■ PROBLEM
Write out, word for word, the portion of the dividend portfolio article that starts with the words containing "1.  Bonmarche (LSE:BON)" and finishes with "shopping channel. (Morningstar)".

■ PASSAGE
-.-.-

Building a Dividend Portfolio-Part 1

There are a great many investing strategies out there.  GARP, momentum, value plays, etc.  One of the most common is the desire to build an income portfolio.  One that theoretically offers a dividend stream that is able to match, or preferably surpass, that of fixed income holdings.  Therefore, I wanted to take a little time to look at a few criteria I would use to select such a portfolio, as well as the results that come from screening for such criteria.  This will be a multi-part series.

Dividend Portfolio-Part 1

In screening for suitable additions to the portfolio I sought out those matching the following criteria on ADVFN.  I then cross referenced these on Morningstar.com:

  • Dividend yield over 3% 

Companies with a decent starting yield.

  • Dividend covered at least 1.5 times

Net income is equal to at least 1.5x dividend.

  • Return on Equity above 12%

The company passes some measure of quality.

  • Debt to equity below 1.5

The company has a reasonable level of debt.

  • A growing dividend

The dividend is growing or at least stable.

  • A dividend payout ratio below 66%

The dividend looks to be sustainable.  This ratio is preferably steady.

  • A reasonable valuation (with regard to P/E, P/B, P/S etc)

To weed out any egregiously valued companies.

  • Positive free cash flow

Further reassurance that the company is able to meet its dividend obligations.

 

Finally I weeded out those companies with inconsistent or unstable past performance.  This resulted in a final list of 19 companies.  A reasonable number with adequate diversification.

  • 3 x Residential construction
  • 1 x Apparel retailer
  • 1 x Industrial REIT
  • 1 x Leisure company
  • 3 x Speciality retail
  • 1 x Basic materials
  • 1 x Auto Dealership
  • 1 x Gambling company
  • 1 x Business services company
  • 1 x Food distribution
  • 1 x Home furnishings company
  • 1 x Home improvement company
  • 1 x Footwear company
  • 1 x Advertising company
  • 1 x Electronic components

I will therefore break this series into four parts.


1.  Bonmarche (LSE:BON)

Bonmarche Holdings PLC is a women value retailer. The Company is engaged in selling clothing and accessories to mature women via its own store portfolio, website, mail order catalogues and through the Ideal World TV shopping channel. (Morningstar)

  • Yield: 7.2%
  • Cover: 2.25
  • ROE: 24%
  • Debt to Equity: 0.10
  • Payout ratio: 66%

Bonmarche have been a relatively recent listing and therefore there is little in the way of dividend history.  Nevertheless, dividends have grown in each year since listing.  The Payout ratio is a little high however, and a possible note of caution should be applied.  Meanwhile, a yield of over 7% is tempting.


2.  Bellway (LSE:BWY)

Bellway PLC is a is a holding company. It is engaged in the business of building houses in the United Kingdom. The Company provides bedroom apartments to luxury penthouses and executive houses. (Morningstar)

-.-.-

■ EXCERPTED RECORDS

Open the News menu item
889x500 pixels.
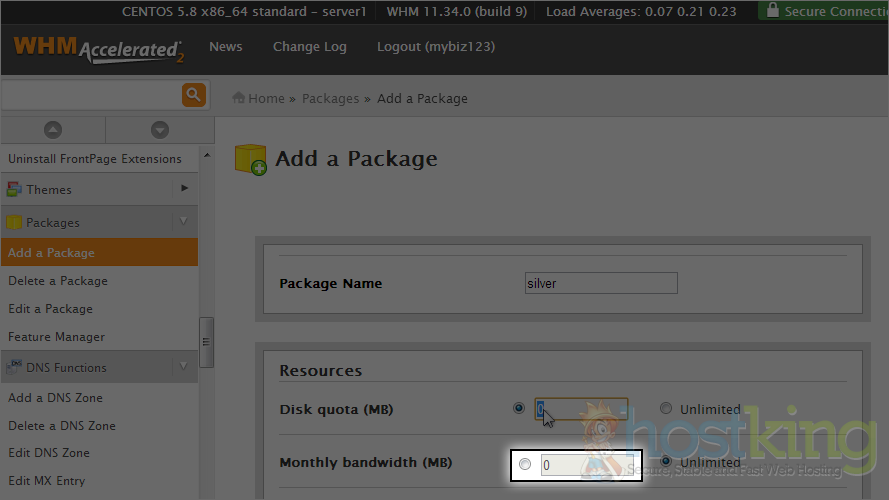pos(225,47)
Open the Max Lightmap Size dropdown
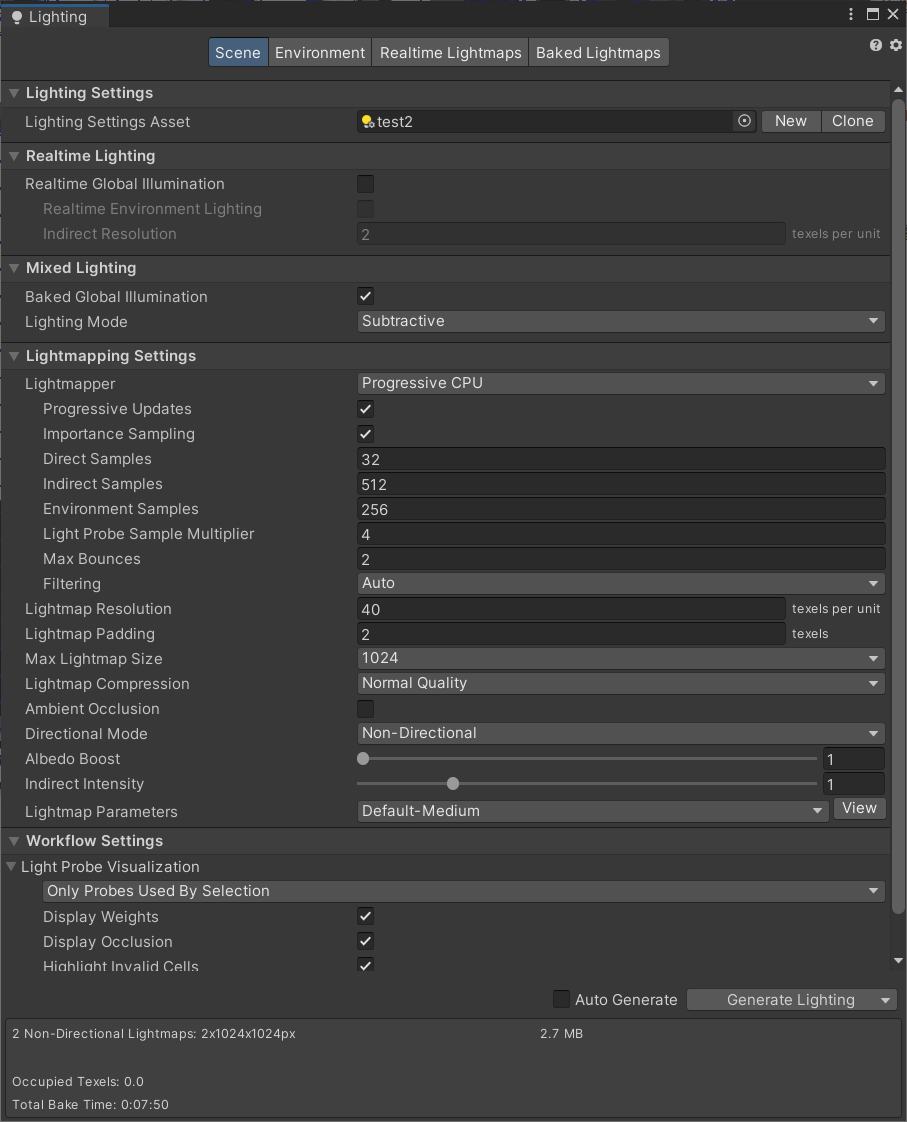 point(620,658)
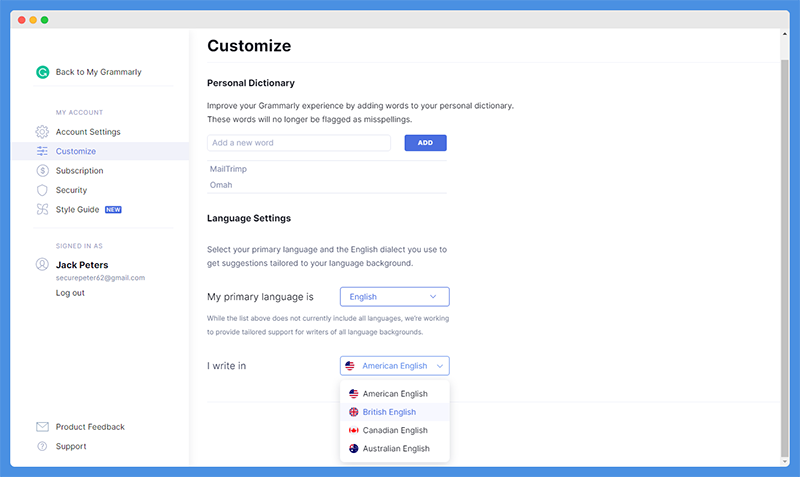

-.-.-

■ RESPONSE BELOW
1.  Bonmarche (LSE:BON)

Bonmarche Holdings PLC is a women value retailer. The Company is engaged in selling clothing and accessories to mature women via its own store portfolio, website, mail order catalogues and through the Ideal World TV shopping channel. (Morningstar)